Refractive and proton radiographic images of collisionless shock evolution. In each image, the piston targets are located just outside the left and right borders, while the ambient target is located below the bottom border. The piston plasmas expand toward the center ($x=0$). The time stamps correspond to the time relative to the firing of the drive beams. The dashed rectangle in (a) represents the region of interest in Fig. 3. Panels (a)–(d) are images of angular filter refractometry. In (a), no shock is observed without an external magnetic field or ambient plasma. In (b)–(d), the shock is observed evolving from early to late times with an external field and ambient plasma. In (b), only one target was used, confirming that these features are independent of counterstreaming interactions between two pistons. In (e), proton radiography reveals the formation of strong magnetic field compressions (light ribbons) coincident with the shock at comparable times.

Figure 3

Evolution of line-integrated electron density profiles at (a) 2.35, (b) 2.85, and (c) 3.85 ns after laser ablation.

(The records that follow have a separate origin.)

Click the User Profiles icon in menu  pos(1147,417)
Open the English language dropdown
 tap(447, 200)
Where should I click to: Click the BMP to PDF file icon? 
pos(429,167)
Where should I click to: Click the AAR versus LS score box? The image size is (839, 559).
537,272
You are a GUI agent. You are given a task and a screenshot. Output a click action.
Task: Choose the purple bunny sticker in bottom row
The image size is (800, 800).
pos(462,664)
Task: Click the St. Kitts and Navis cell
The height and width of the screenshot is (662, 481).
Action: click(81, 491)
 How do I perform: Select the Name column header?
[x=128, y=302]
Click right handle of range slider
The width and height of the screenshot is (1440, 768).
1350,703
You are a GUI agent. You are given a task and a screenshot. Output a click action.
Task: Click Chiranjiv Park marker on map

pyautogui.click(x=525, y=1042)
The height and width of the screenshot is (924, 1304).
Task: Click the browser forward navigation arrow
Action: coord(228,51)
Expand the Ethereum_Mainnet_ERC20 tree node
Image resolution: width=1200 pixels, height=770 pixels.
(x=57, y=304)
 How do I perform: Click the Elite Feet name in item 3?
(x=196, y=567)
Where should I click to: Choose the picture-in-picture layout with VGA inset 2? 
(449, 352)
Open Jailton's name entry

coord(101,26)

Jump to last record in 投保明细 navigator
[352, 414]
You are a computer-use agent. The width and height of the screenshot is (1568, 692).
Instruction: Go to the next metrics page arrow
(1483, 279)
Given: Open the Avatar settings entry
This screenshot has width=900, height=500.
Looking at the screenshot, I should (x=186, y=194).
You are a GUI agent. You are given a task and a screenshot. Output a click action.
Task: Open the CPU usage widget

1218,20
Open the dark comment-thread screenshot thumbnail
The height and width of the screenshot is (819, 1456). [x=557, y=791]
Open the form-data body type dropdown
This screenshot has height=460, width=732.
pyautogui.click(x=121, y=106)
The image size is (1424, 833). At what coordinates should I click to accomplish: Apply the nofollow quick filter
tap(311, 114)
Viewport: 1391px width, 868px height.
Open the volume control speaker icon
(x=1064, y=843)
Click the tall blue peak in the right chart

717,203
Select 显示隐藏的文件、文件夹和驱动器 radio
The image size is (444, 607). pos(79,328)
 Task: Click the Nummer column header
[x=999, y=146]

For each, the density profiles (black) were reconstructed by linearly interpolating between the gradient density values associated with each AFR band edge and, in the regions of the density jumps, utilizing the shadowgraphy profiles. The constant density offset was estimated from simulations, and the shaded band corresponds to the uncertainty in this offset. Also shown are the corresponding profiles from psc PIC simulations (red). Additionally, in (c) the ambient (green) and piston (blue) contributions to the total electron density in the PIC simulations are shown. [(a), inset] Raw shadowgraphy signal (black) and reconstructed relative density (green) profile at 2.35 ns. [(b), inset] Direct comparison of the raw AFR signal (black) and corresponding synthetic simulation signal (red) at 2.85 ns. For both, the signals have been reduced to binary for simplicity. In all plots, the plasma moves toward $x=0$.

Figure 4

Results from 2D particle-in-cell simulations that show the formation of a high-Mach-number magnetized collisionless shock. The simulations consist of a CH piston plasma expanding into a CH ambient plasma in an externally applied magnetic field. Each panel is representative of a different time in units of the upstream C ion gyroperiod ${\omega }_{ci,\mathrm{C}}^{-1}$, from earliest (a) to latest (d). For each panel, the top three rows are phase space density plots of piston, ambient H, and ambient C ions in terms of the C magnetosonic Mach number $M_{\mathrm{ms}}$ and ambient C ion inertial length $d_i$. The bottom row are plots of magnetic field (black), total ion density (purple), ambient H ion density (red), ambient C ion density (green), and piston ion density (blue) relative to their upstream ambient values.